Japan split over revising pacifist stance
TOKYO: Voters in Japan are deeply divided over Prime Minister Shinzo Abe’s campaign to revise its 70-yearold pacifist constitution, according to a poll released yesterday, against a backdrop of growing tension in the region, particularly over North Korea.
The Nikkei Inc/TV Tokyo survey, published on the anniversary of the constitution’s enactment, showed support growing for Abe’s push to revise a charter written by the US after Japan’s defeat in World War II and not amended.
About 46% of respondents favoured keeping the constitution as it is, four percentage points lower than a similar poll last year.
The number favouring a change stood at 45%, up five percentage points from a year ago.
Nuclear-armed North Korea has over the past year stepped up missile tests, the most recent of which was a failed launch on Saturday. It has also threatened to attack Japan.
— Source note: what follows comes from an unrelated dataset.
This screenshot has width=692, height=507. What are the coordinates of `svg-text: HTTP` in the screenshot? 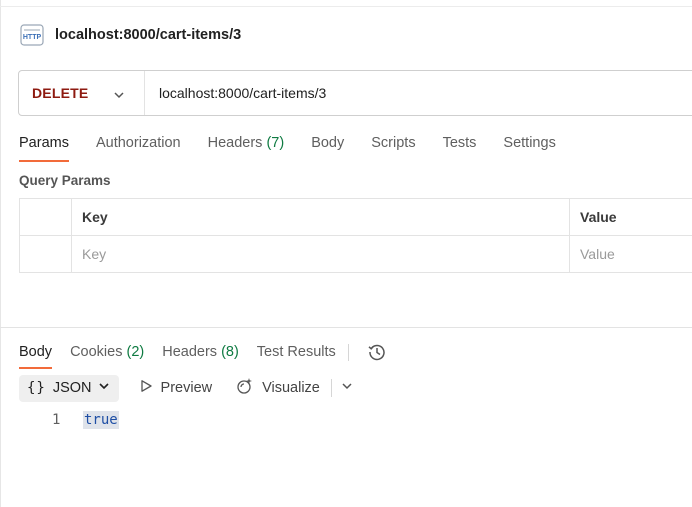 It's located at (32, 38).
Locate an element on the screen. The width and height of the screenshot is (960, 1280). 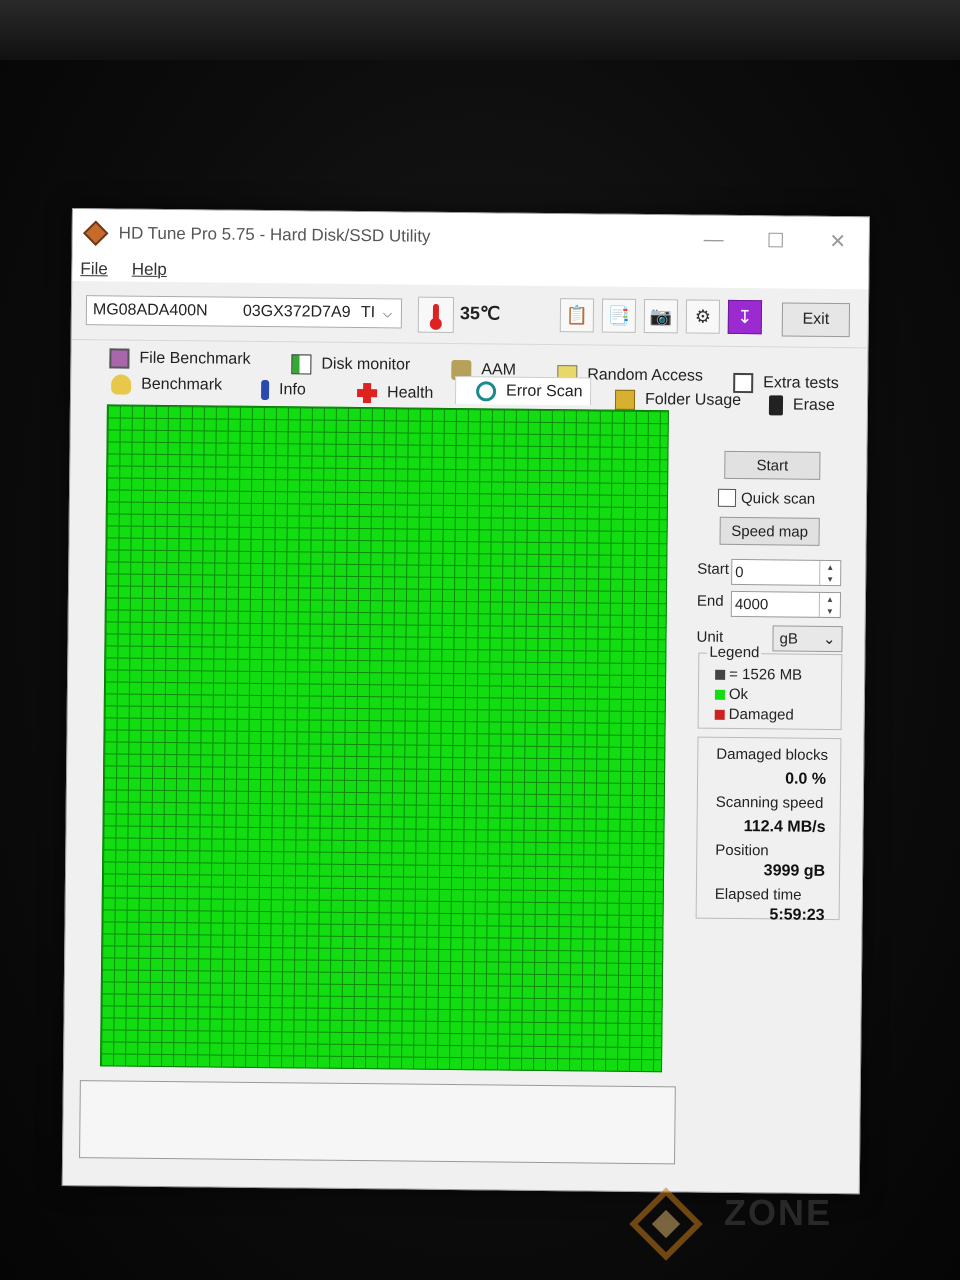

North Korea accused the USon Tuesday of pushing the Korean peninsula to the brink of nuclear war after a pair of strategic US bombers flew training drills with the South Korean and Japanese air forces.
Under the constitution’s Article Nine, Japan forever renounced its right to wage war, leaving it open to interpretation whether it should maintain forces and how they could be used.
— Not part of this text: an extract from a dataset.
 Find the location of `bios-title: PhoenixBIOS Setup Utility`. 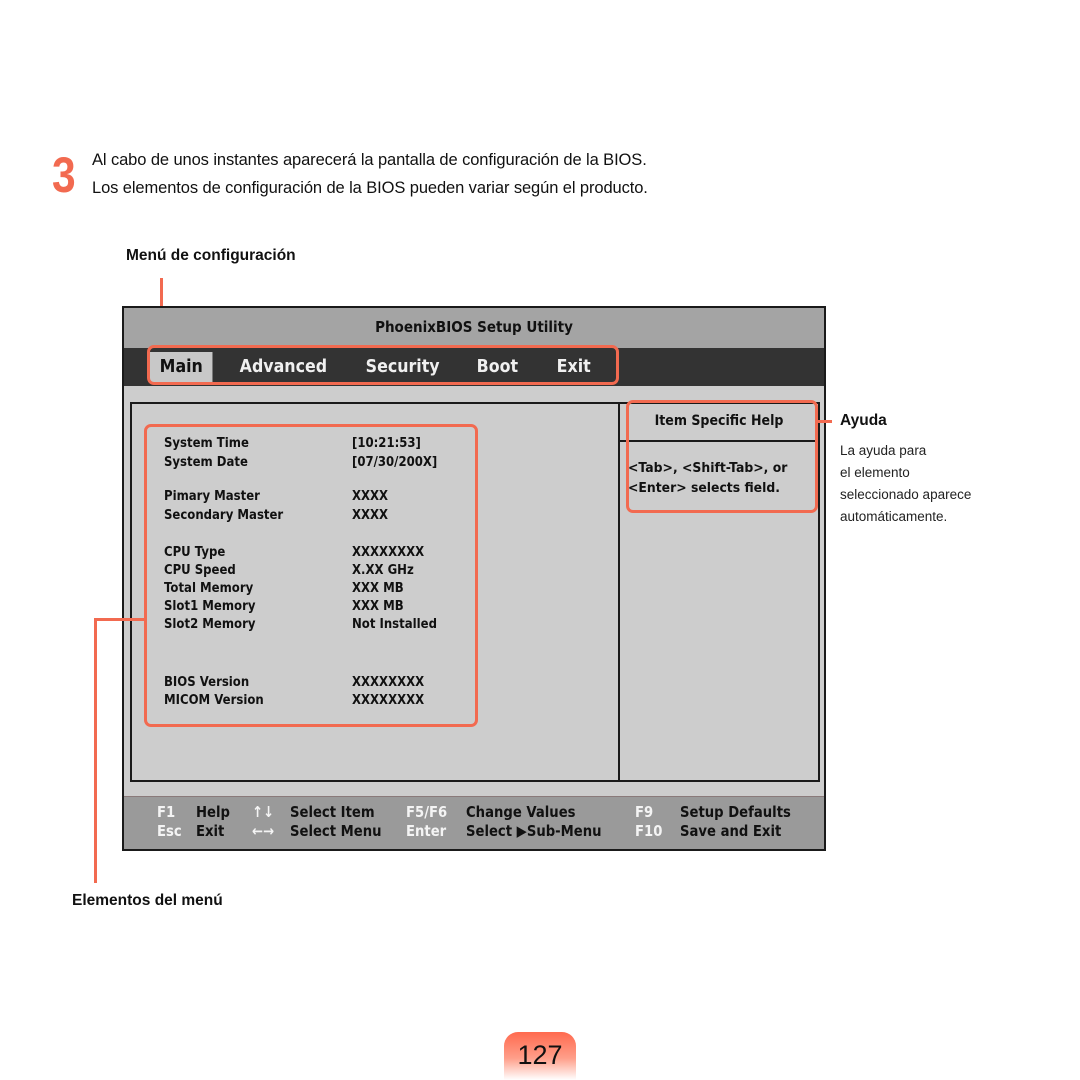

Successive governments have interpreted the constitution as allowing a military for “self-defence” only, and Japanese troops have taken part in international peace-keeping operations, as well as a non-combat reconstruction mission in Iraq during 2004-2006.
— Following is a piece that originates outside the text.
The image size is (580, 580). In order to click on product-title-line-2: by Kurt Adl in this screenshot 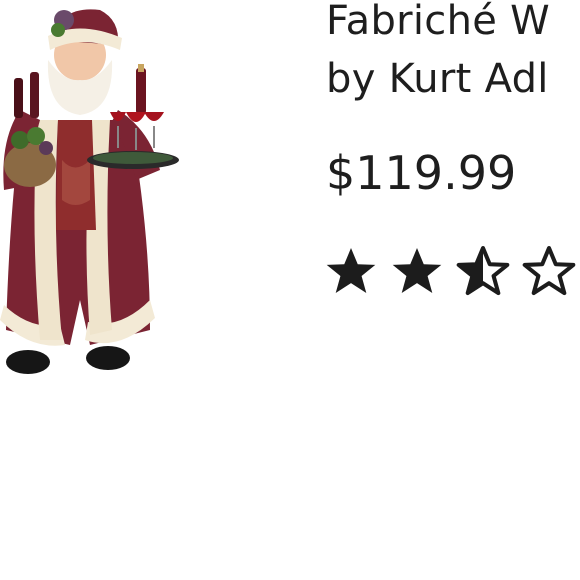, I will do `click(438, 79)`.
Abe, in a video message to a gathering celebrating the charter’s anniversary, proposed making explicit reference to the existence of the Self-Defence Forces (SDF) in the constitution, Kyodo reported. The document does not make any mention of the SDF. He said he hoped to see the first change to the constitution enacted by 2020, Kyodo said, the first public mention of a date.
Under Abe’s watch, parliament in 2015 voted into law a defence policy shift that could let troops fight overseas for the first time since 1945, but any constitutional revision would require the backing of two-thirds of members of both houses of parliament and a majority of voters in a referendum.
In March, Abe’s Liberal Democrat ruling party formally proposed that the government consider acquiring the capability to strike enemy bases and beef up missile defence in the face of the North Korean threat.
Acquiring such weapons would likely anger China, where bitter memories of Japan’s wartime aggression run deep.